Le retour controversé de Macky Sall au Sénégal : entre justice et réconciliation
Ce vendredi 17 juillet, l’ancien président sénégalais Macky Sall foule à nouveau le sol sénégalais. Deux ans après sa défaite électorale face à Bassirou Diomaye Faye, son retour s’annonce comme un séisme politique. L’atterrissage à l’aéroport militaire de Yoff, en pleine capitale dakaroise, est programmé pour une visite éclair, mais lourde de symboles. Au programme : une entrevue avec son successeur, un face-à-face qui divise, tant les tensions entre les deux hommes restent vives.
Quelques semaines seulement avant la présidentielle de 2024, Bassirou Diomaye Faye était encore incarcéré à la prison du Cap Manuel, aux côtés de centaines d’autres militants de son parti, le Pastef. Parmi eux, Aly Coly, dont sept membres de sa famille avaient été emprisonnés pendant des mois, simplement pour avoir affiché leur soutien au tandem Faye-Sonko. « On avait même enfermé ma femme et mon bébé de trois mois. Aujourd’hui, alors que je le regarde jouer dans la maison, j’apprends que notre président va recevoir l’homme qui a ordonné tout cela ! », s’indigne-t-il.
Un passif sanglant et des comptes non réglés
Les chiffres parlent d’eux-mêmes : entre 2021 et 2024, plus de soixante-cinq personnes ont perdu la vie lors de la répression des manifestations et émeutes. Des centaines de militants, dont certains n’avaient fait qu’arborer un bracelet aux couleurs du Pastef, ont été jetés en prison. Aly Coly en fait partie : « Aucune enquête n’a été ouverte, personne n’a été inquiété. Et aujourd’hui, Macky Sall revient comme si de rien n’était. C’est le retour de l’ancien système, et les Sénégalais ne sont pas dupes. »
Ces injustices ont servi de carburant à la campagne de Bassirou Diomaye Faye et de son mentor, Ousmane Sonko. Pourtant, aujourd’hui, la rencontre prévue entre l’ex-président et son successeur suscite l’incompréhension chez de nombreux citoyens. Comment concilier cette réconciliation apparente avec les promesses de rupture portées par le nouveau pouvoir ?

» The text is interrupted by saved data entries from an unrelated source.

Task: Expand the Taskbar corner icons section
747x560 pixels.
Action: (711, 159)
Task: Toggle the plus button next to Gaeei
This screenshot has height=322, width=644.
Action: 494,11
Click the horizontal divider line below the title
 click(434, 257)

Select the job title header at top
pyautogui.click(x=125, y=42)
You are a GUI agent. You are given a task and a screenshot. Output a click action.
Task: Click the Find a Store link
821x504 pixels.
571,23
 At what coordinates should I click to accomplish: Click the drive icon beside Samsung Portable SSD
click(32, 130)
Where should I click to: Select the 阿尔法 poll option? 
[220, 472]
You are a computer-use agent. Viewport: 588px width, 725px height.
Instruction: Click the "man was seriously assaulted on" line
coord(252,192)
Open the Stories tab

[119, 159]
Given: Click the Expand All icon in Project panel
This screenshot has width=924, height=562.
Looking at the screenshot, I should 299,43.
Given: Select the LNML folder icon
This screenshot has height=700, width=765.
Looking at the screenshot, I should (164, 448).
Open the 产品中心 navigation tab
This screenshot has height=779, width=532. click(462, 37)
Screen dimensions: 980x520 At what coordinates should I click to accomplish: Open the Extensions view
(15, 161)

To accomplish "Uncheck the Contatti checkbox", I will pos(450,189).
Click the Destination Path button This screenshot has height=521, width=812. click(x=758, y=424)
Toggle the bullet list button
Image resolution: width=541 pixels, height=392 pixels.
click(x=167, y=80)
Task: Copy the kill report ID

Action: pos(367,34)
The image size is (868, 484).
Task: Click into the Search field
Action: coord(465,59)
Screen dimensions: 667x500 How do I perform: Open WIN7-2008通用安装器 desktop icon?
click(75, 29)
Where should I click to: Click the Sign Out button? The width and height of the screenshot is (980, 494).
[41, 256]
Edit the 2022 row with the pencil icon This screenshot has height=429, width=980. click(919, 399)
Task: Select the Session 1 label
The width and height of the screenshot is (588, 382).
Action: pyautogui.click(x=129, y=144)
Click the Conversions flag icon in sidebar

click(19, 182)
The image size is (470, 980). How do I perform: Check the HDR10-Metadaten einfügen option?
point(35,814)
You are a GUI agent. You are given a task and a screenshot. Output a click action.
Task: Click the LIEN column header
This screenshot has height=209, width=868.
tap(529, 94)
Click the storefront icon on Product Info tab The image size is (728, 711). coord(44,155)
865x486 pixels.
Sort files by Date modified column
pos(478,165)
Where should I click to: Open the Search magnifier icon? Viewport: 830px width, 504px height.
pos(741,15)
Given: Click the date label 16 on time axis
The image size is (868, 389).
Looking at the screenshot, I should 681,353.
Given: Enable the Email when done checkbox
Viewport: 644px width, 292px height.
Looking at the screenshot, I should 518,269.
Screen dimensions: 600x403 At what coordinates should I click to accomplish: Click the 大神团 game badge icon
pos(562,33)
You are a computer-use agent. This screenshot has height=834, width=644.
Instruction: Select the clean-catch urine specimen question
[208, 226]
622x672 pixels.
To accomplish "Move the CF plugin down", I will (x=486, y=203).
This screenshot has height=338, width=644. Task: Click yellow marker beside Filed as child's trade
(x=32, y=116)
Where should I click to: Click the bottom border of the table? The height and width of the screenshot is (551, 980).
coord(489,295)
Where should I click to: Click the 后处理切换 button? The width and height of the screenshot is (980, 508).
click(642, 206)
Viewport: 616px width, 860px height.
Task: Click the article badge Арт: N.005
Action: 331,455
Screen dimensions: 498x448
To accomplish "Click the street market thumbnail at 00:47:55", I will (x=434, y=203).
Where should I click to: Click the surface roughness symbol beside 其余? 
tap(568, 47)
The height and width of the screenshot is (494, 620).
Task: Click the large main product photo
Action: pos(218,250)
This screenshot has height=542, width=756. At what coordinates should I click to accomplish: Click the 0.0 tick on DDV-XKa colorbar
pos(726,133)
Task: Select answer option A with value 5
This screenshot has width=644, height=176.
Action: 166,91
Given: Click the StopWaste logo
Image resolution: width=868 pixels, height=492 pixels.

Macky Sall et l’ambition onusienne : un projet aux relents de contradiction
Derrière ce retour éclair se cachent des ambitions bien plus larges. L’ancien président n’a pas caché que cette visite de quelques heures s’inscrit dans le cadre de sa candidature au poste de secrétaire général de l’Organisation des Nations unies. Une ambition qu’il a déjà défendue devant l’assemblée générale de l’ONU le 22 avril dernier, se présentant comme le défenseur du multilatéralisme et de l’impartialité.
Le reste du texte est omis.